MCB111: Mathematics in Biology (Fall 2024)
week 03:
Probabilities can be very small numbers
Calculating the probability of some data given a model, usually requires multiplying many different probably terms
\[P(D\mid M) = \prod_{i=1}^N P(d_i\mid M).\]This quantity easily underflows, which means that you are trying to calculate something smaller than the precision of your computer.

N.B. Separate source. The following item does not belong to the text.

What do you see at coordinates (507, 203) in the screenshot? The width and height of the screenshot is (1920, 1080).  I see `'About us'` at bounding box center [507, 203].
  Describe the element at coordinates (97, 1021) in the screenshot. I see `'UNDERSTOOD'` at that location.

For instance, if you had a data set \(D\), in which each individual datum had probability of the order of \(0.001\) (which is not such small quantity), then the probability of all the data is
\[P(D) = \left(10^{-3}\right)^{N} = 10^{-3*N}.\]For double-precision number the smaller number that you can distinguish is
\[\mbox{smallest number} \sim 10^{-323}\]which means that after \(N\sim 100\) data points,
\[P(N=100) = 10^{-300}\]has become so small that you would not be able to distinguish having a data set with \(N=100\) measurements from having another with \(N=200\) points.
Working in log space
That is why, we always work with the log of the probability
\[\log P(D\mid M) =\log\left( \prod_{i=1}^N P(d_i\mid M) \right) = \sum_{i=1}^N \log P(d_i\mid M).\]Then, in our example
\[\log P(N=100) = -300 * \log(10) = -690.776\]but
\[\log P(N=200) = -600 * \log(10) = -1382.551\]thus, the two cases are easily distinguishable in log space.
\[\log P(N=200) - \log P(N=100) = -691.775\]or
\[P(N=200) = P(N=100) \, e^{-691.775}\]The log-sum-exp trick
Sometimes you describe your system with a mixture of probability distributions. For instance like mixture of Gaussian distributions, or like in the case of our homework this week a mixture of exponential distributions.
Now we work in log space so you have, so you end up having to do the following calculation
\[\log(e^a + e^b) .\]If \(a\) and \(b\) are large and negative (as it is the case when they represent log probabilities), then that calculation cannot be directly.
For instance, a naive calculation of
\[log(e^{-1000} + e^{-999})\]will give you -infinity.
And if we tried with positive number, for instance
\[log(e^{1000} + e^{999})\]will give you +infinity.
The way to do this calculation robustly is as follows, assume \(a > b\), then
\[\log(e^a + e^b) = \log \left(e^a ( 1 + e^{b-a})\right) = a + \log\left( 1 + e^{b-a}\right)\]since \(b-a <0\), the exponential \(e^{b-a}<=1\) never becomes a large number, and the calculation is robust.
Then you will calculate
\[log(e^{-1000} + e^{-999}) = -999 + \log(1+e^{-1}) = -999 + 0.31 = - 998.69,\]and
\[log(e^{1000} + e^{999}) = 1000 + \log(1+e^{-1}) = 1000 + 0.31 = 1000.31,\]The log-sum-exp trick can be generalized for an arbitrary number of terms \(n\)
\[\log(e^{a_1} + \ldots + e^{a_n}) = a_{max} + \log\left(e^{\sum_{i=1}^n (a_i - a_{max})}\right),\]where \(a_{max}\) is the maximum value of the set \(\{a_1,\ldots, a_n\}\).
Most languages have an implementation of the log-sum-exp function, such as Matlab, R, and python.